Another emergency room visit followed, with another blood test. This time, Zane’s blood contained a preponderance of cancer cells. The bone pain had been an early sign of leukemia, and doctors had caught the disease early.
Acute lymphoblastomic leukemia is an aggressive, dangerous type of cancer. Because it forms in the blood and bone marrow, it can quickly spread throughout the body, particularly harming the brain.
So oncologists at Riley Hospital for Children at Indiana University Health mapped out an equally intensive plan to attack it. For four or five days at a time, Zane was admitted to the hospital for a chemotherapy regiment that wiped his immune system clean.
The medication was effective at destroying the cancerous leukemia cells but also wreaked havoc on his body.
“His cancer was very close to being in a worse category, so they tacked on an extra six weeks of treatment on the front end, so they could be sure to get it,” Susan Davidson said. “Then they added an extra year because he’s a boy and because he was very high risk.”
In children such as Zane, the five-year survival rate for leukemia is 85 percent, according to the American Cancer Society. When they reach that level, it becomes increasingly rare for the cancer to return.
But key to meeting that prognosis is to follow through with the entirety of the treatment, Susan Davidson said.
“Leukemia tends to come back. It can stay asleep for a long time, and if you don’t take the medicine right, it can come back,” she said.

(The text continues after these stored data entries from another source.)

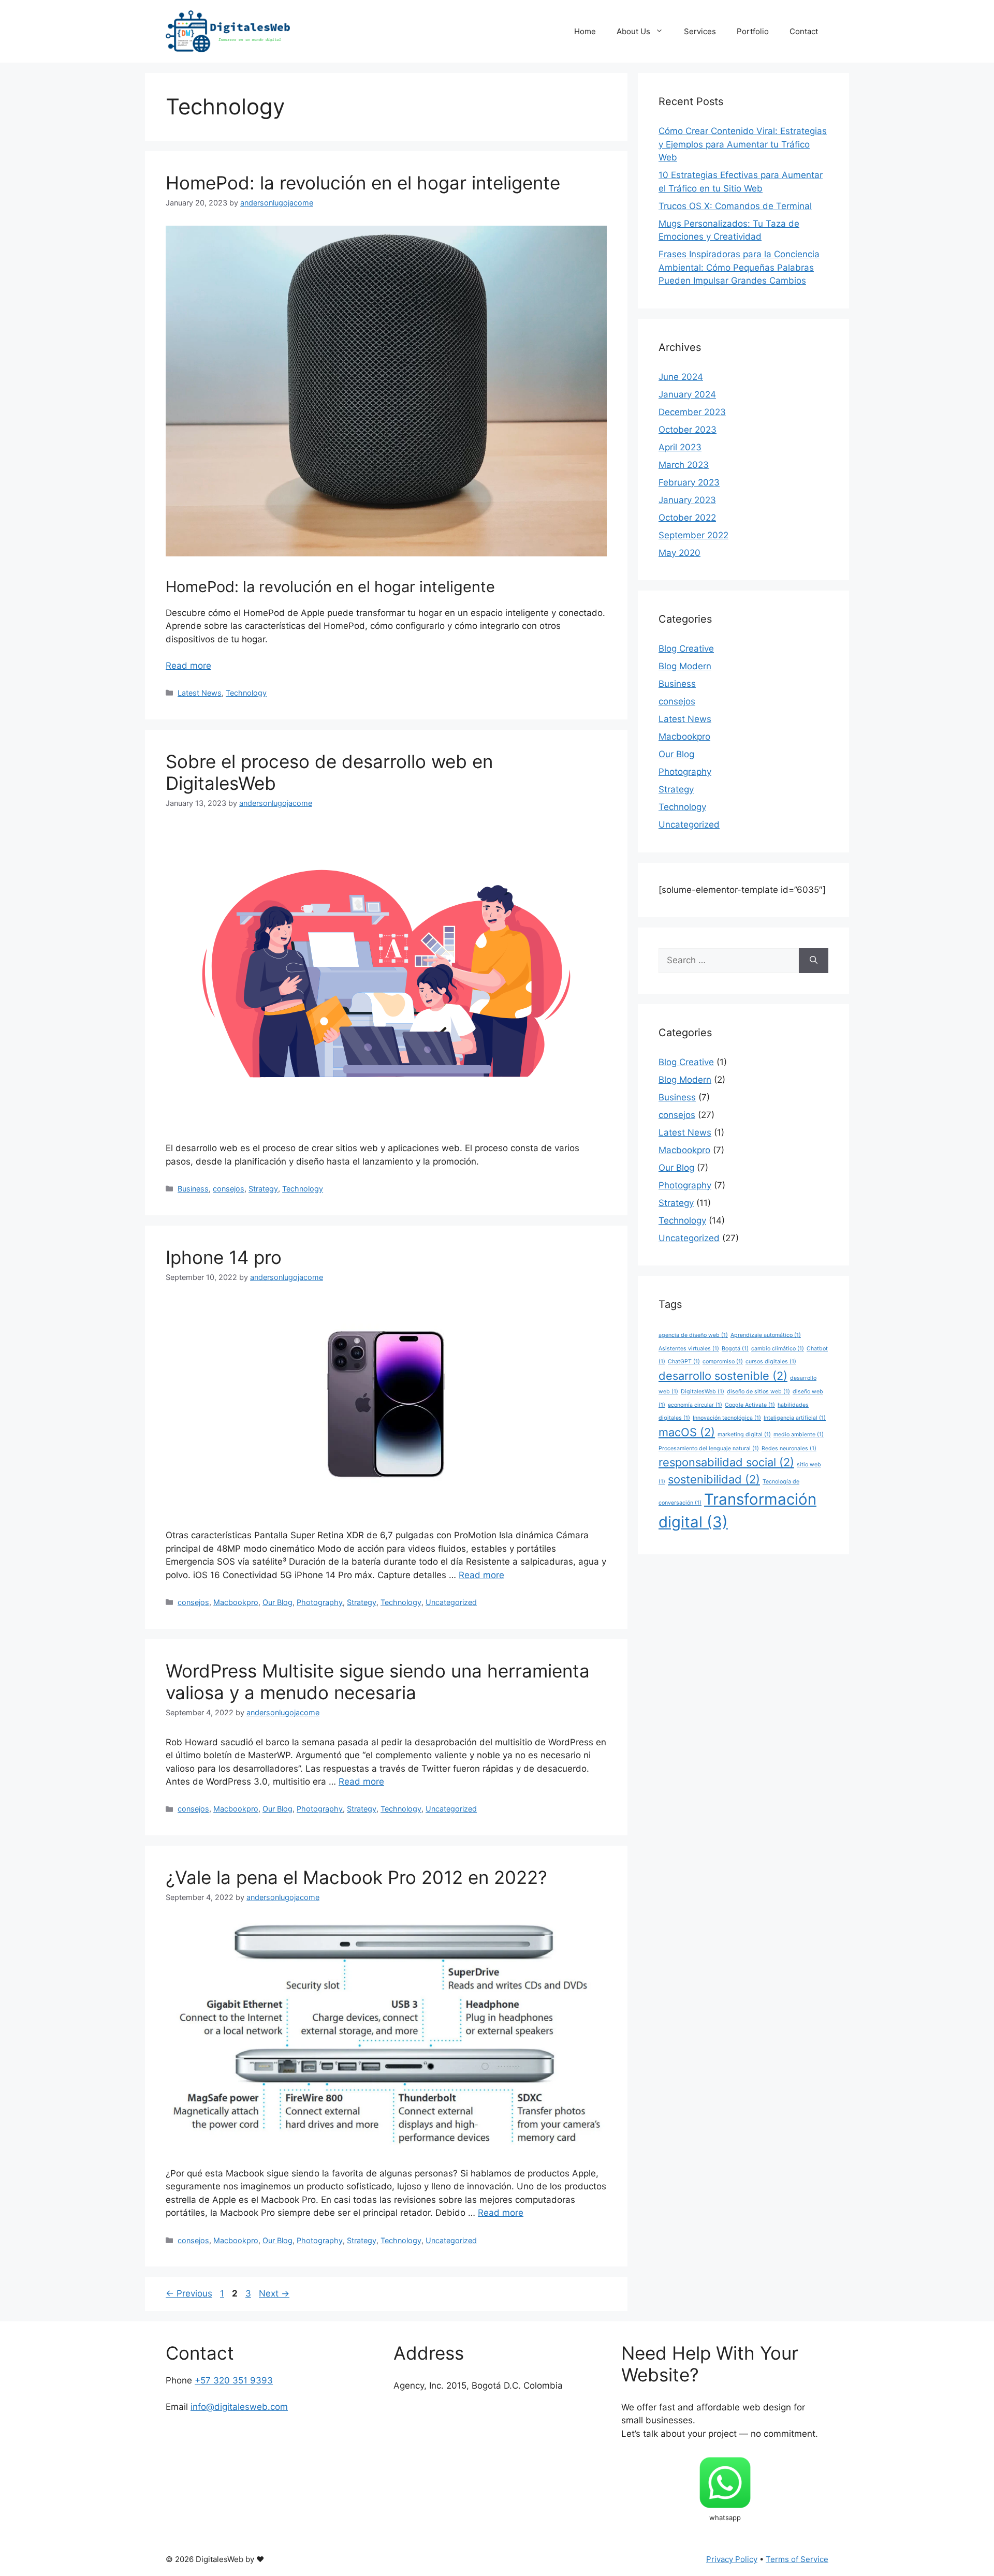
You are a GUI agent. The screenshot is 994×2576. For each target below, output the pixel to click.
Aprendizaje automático (765, 1335)
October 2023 (688, 429)
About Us (633, 31)
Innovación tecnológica (727, 1418)
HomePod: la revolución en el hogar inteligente (363, 183)
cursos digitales (771, 1361)
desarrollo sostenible (723, 1375)
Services (700, 31)
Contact (804, 31)
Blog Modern (685, 666)
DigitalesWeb (702, 1391)
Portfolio (753, 31)
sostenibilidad (714, 1479)
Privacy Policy (731, 2559)
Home (585, 31)
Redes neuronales (789, 1448)
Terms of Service (797, 2559)
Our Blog (277, 1602)
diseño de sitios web (758, 1391)
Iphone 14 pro (224, 1257)
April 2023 (680, 447)
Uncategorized (451, 1602)
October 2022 (687, 517)
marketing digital (744, 1434)
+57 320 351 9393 (234, 2380)
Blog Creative (686, 648)
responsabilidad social (726, 1462)
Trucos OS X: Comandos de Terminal (735, 206)
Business (193, 1188)
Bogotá (735, 1348)
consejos (228, 1188)
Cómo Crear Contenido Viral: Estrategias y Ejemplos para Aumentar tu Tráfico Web (743, 144)
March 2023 (684, 465)
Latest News (200, 692)
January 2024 (687, 394)
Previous (189, 2293)
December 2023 (692, 412)
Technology (246, 692)
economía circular (695, 1405)
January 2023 (687, 500)
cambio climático (777, 1348)
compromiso (723, 1361)
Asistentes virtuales (689, 1348)
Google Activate (750, 1405)
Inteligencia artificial (795, 1418)
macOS (687, 1432)
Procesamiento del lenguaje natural (709, 1448)
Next (274, 2293)
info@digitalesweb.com (239, 2407)
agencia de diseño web (693, 1335)
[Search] (813, 960)
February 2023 (689, 482)
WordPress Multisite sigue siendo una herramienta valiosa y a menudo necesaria (378, 1681)
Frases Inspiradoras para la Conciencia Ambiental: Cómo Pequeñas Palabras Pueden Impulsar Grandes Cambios (739, 267)
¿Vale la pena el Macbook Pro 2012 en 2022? (356, 1877)
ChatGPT (684, 1361)
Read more (188, 665)
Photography (320, 1602)
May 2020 (679, 553)
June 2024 (681, 377)
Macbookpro (235, 1602)
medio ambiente (798, 1434)
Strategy (263, 1188)
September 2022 (693, 535)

The most intense chemotherapy lasted nearly one year. Because the treatment wiped out his immune system, Zane was at constant threat from even common diseases.
Most of the time, he was restricted to his house. School was out of the question, and it was rare he could even go with his parents to the grocery store or a restaurant.
That was frustrating for a 10-year-old to understand, Susan Davidson said.
But Zane and his family weathered the worst of the treatment. Since emerging from the initial aggressive chemotherapy blast, life has taken on a more normal rhythm.
Every month, he has to go back for observation, testing and chemotherapy. The most recent treatment is a combination of vincristine, used to block the division of cancer cells and halt its growth, as well as the immune-system suppressant prednisone.
Zane still has to take oral medications each day that do the same things, both interrupting the biology of the cancer cells while keeping his body’s natural defenses at bay.
While the more intense chemotherapy he received at the start of treatment left him nearly wiped out physically and mentally, this current round is more mild.
Most of the time, the only side effect is some stomach discomfort, Zane said.
“It’s nowhere near as bad as it was,” he said.
He is able to go to school almost every day at Indian Creek Middle School. Bad days still slow him down, and if the reaction to the chemotherapy is particularly strong, he’ll stay home to recover. But the only other time he has to miss is when he has appointments.
Zane has his friends over to play, and runs around outside with them, throwing a football and riding bikes. He played soccer in the spring, and this year he and his family went hiking in Whitewater Gorge Park in Richmond.
Over the summer, he earned his jet ski operators license. For weeks, he studied proper water safety, watercraft operation and what to do in case of an emergency.
By mid-July, he was zooming around Prince’s Lakes on a Sea Doo.
“I can pretty much do everything that I did before,” he said.
Date diagnosed: June 2014
Type of cancer: Acute lymphoblastomic leukemia
Treatment: Intensive chemotherapy from June 2014 to March 2015; a milder dosage of chemotherapy from April 2015 to late 2017.
What did cancer teach you?
“Be grateful in what you have in not being sick. Live it up.”
How has cancer changed you?
“I’m more grateful for what I have.”
What would you tell someone just diagnosed with cancer?
“Try and get through it. Don’t ever give up on it.”